Bei Vox hat man sich für US-amerikanische Serien entschieden. Doch manchmal ist selbst Vox-Chefin Antje Schäferkordt überrascht vom Erfolg, den ihr Sender mit „CSI“ oder „Gilmore Girls“ hat

INTERVIEW CHRISTOPH SCHULTHEIS

taz: Frau Schäferkordt, was ist derzeit Ihre persönliche Lieblingsserie im deutschen Fernsehen, die nicht bei Vox läuft?

Antje Schäferkordt: „Emergency Room“ auf Pro 7, obwohl mir die Serie nicht nur aus persönlichen Gründen, sondern auch aus professioneller Sichtweise gefällt.

Und was ist mit Vox?

Es wird Sie nicht überraschen, aber tatsächlich läuft die Serie, die mir zurzeit am besten gefällt, auf Vox: die „Gilmore Girls“. Ansonsten natürlich auch „Six Feet Under“, aber da ist ja gerade Pause bis zur nächsten Staffel.

Gefallen Ihnen die Serien persönlich oder professionell?

Die Produktionsqualität und die schauspielerischen Leistungen etwa bei den „Gilmore Girls“ sind einzigartig.

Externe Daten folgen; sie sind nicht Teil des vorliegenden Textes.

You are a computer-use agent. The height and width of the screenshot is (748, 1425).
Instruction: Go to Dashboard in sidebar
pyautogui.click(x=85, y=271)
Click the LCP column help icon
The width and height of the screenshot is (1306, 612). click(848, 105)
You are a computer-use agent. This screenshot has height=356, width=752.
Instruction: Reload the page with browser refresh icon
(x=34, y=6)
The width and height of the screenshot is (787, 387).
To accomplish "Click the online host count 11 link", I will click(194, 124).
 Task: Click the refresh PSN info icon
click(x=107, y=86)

Da kann kaum eine deutsche Serie mithalten – nicht zuletzt wegen der hierzulande vergleichsweise limitierten Budgets. Darüber hinaus unterhält „Gilmore Girls“ auf einem sehr intelligenten Niveau, ohne elitär zu sein.

Sind Niveau und Qualität entscheidend für den Erfolg?

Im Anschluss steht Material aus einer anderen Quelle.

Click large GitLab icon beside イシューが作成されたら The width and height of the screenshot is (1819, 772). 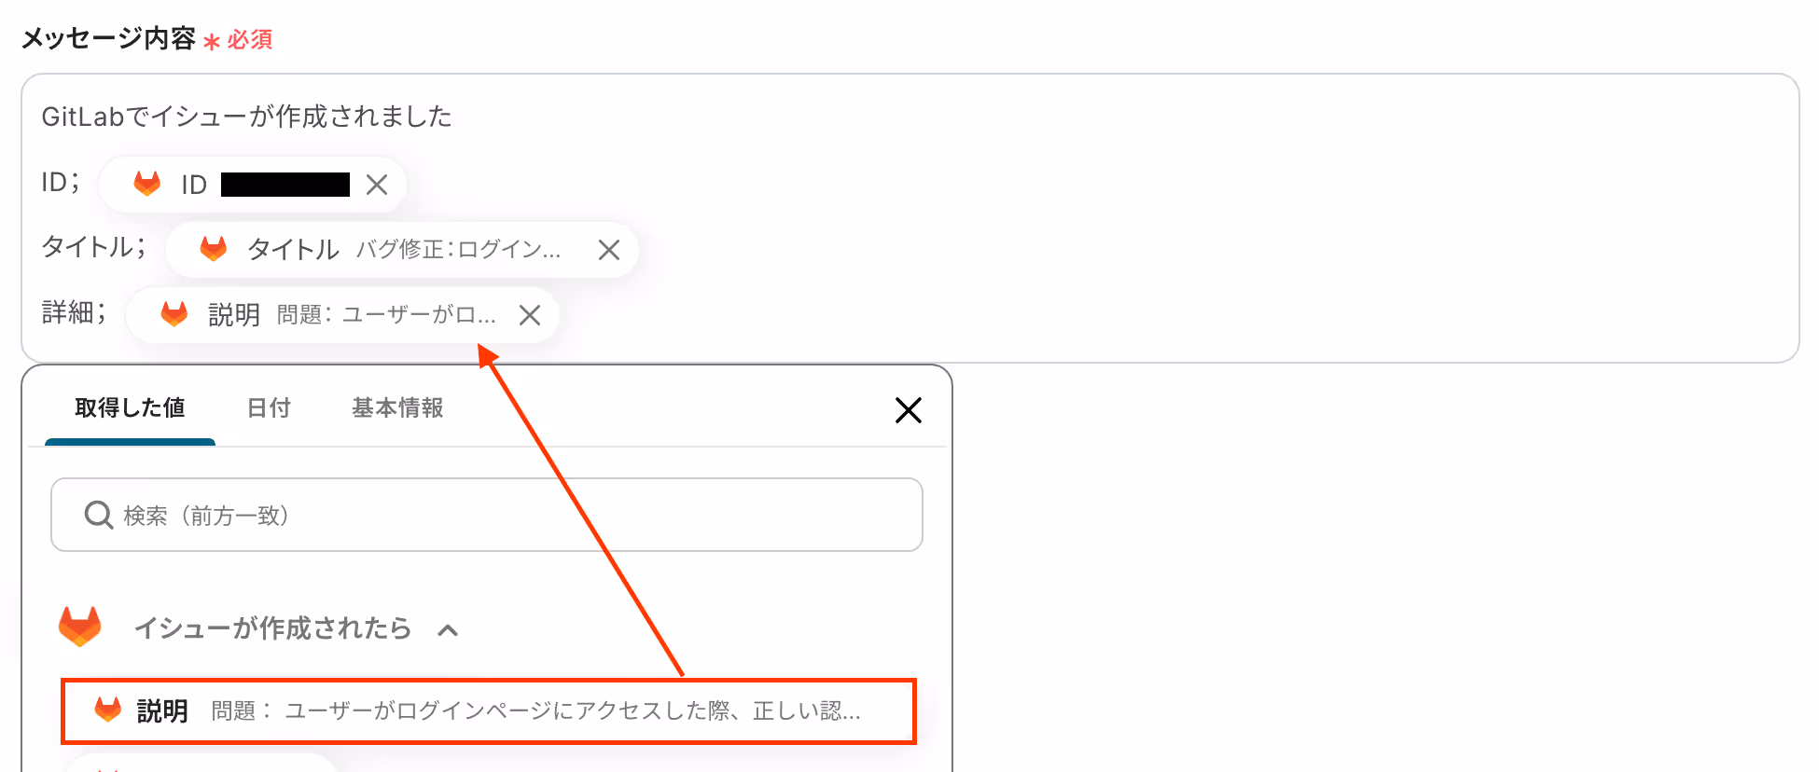(x=80, y=627)
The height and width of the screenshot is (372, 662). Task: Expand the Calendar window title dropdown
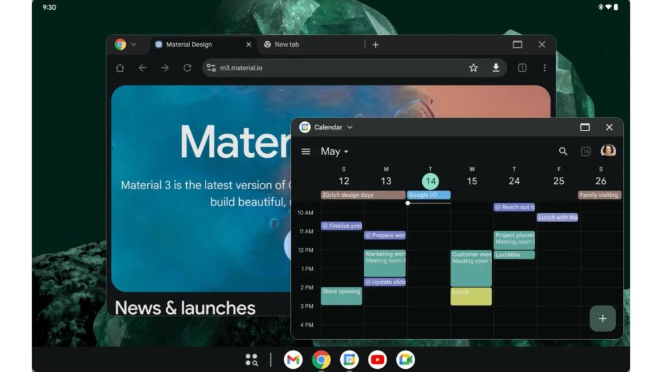(350, 127)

Noch wichtiger ist ein hohes Identifikationspotenzial. Unmittelbar vor den „Gilmore Girls“ läuft am Nachmittag auf Vox „Eine himmlische Familie“. Und obwohl sich die Serien deutlich voneinander unterscheiden, spiegeln beide auf ihre Art Lebenswelten wider, die für unsere Zuschauer um diese Uhrzeit interessant sind.

Wie kommt’s überhaupt, dass Vox immer so tolle Serien im Programm hat?

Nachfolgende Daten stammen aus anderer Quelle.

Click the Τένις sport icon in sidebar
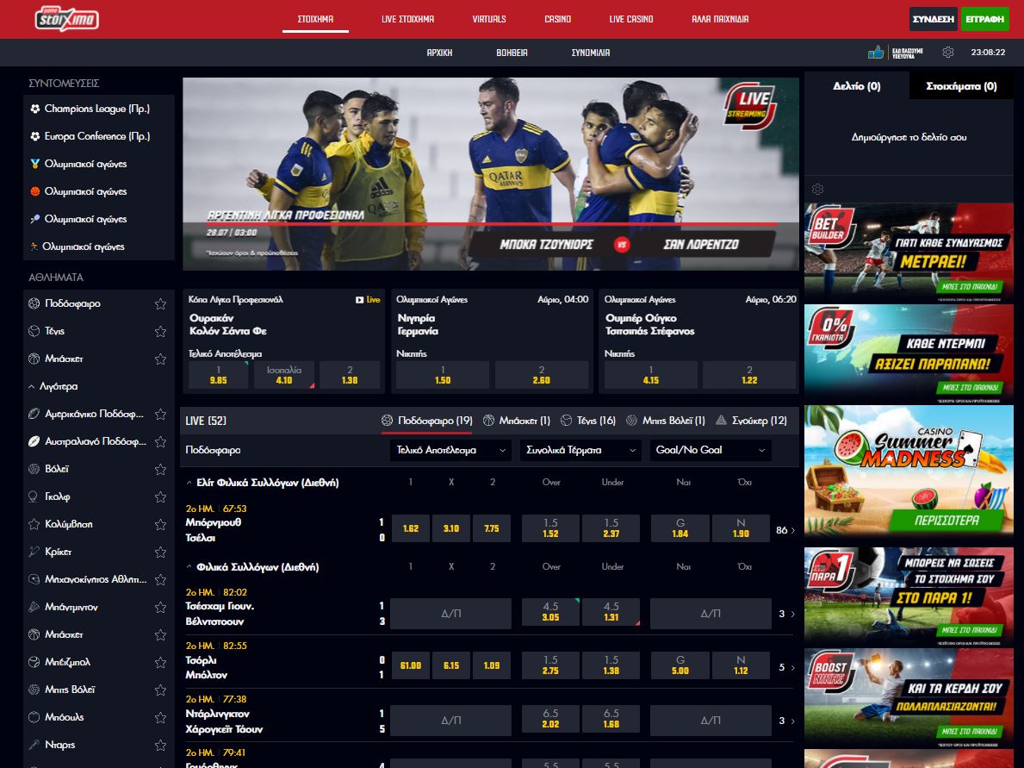1024x768 pixels. pos(34,331)
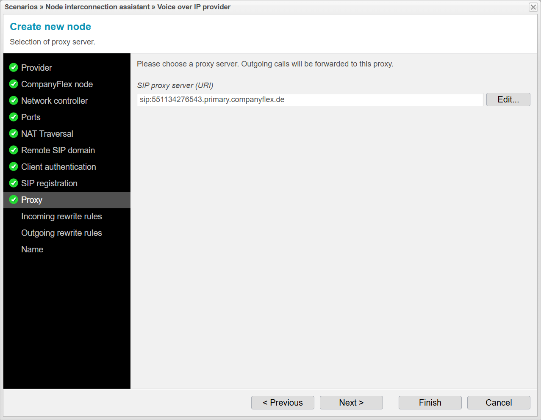
Task: Go to the Outgoing rewrite rules step
Action: [x=61, y=233]
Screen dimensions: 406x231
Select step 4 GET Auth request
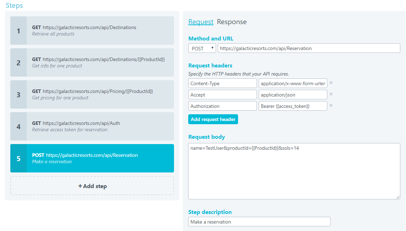pyautogui.click(x=92, y=126)
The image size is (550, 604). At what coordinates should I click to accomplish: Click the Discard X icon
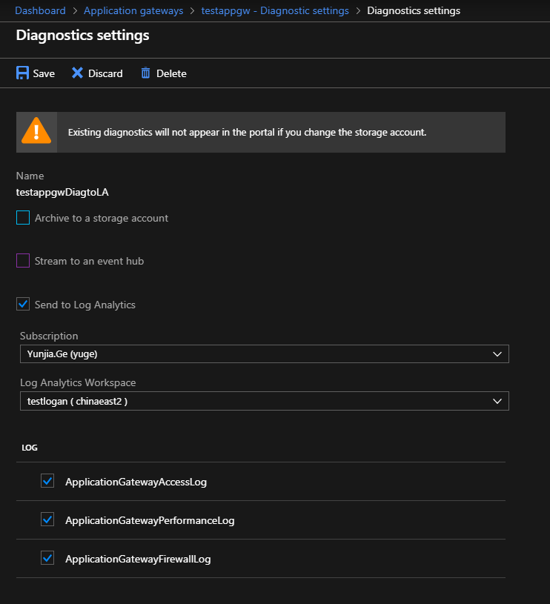77,73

Ganz einfach: Wir lieben Serien! Als Sender der zweiten Generation war es für uns eine strategische Entscheidung, in dieses Genre zu investieren – und möglichst die besten Serien im amerikanischen Markt zu kaufen. Die großen Sender RTL und Sat.1 und eine Zeit lang auch Pro 7 haben sich ein wenig zurückgezogen aus diesem Bereich. Das haben wir als einmalige Chance gesehen. Denn der Wettlauf um die besten US-Serien war in den letzten Jahren nicht mehr so stark wie vor sechs, sieben Jahren.

Warum? Wollen die Zuschauer keine US-Serien mehr sehen?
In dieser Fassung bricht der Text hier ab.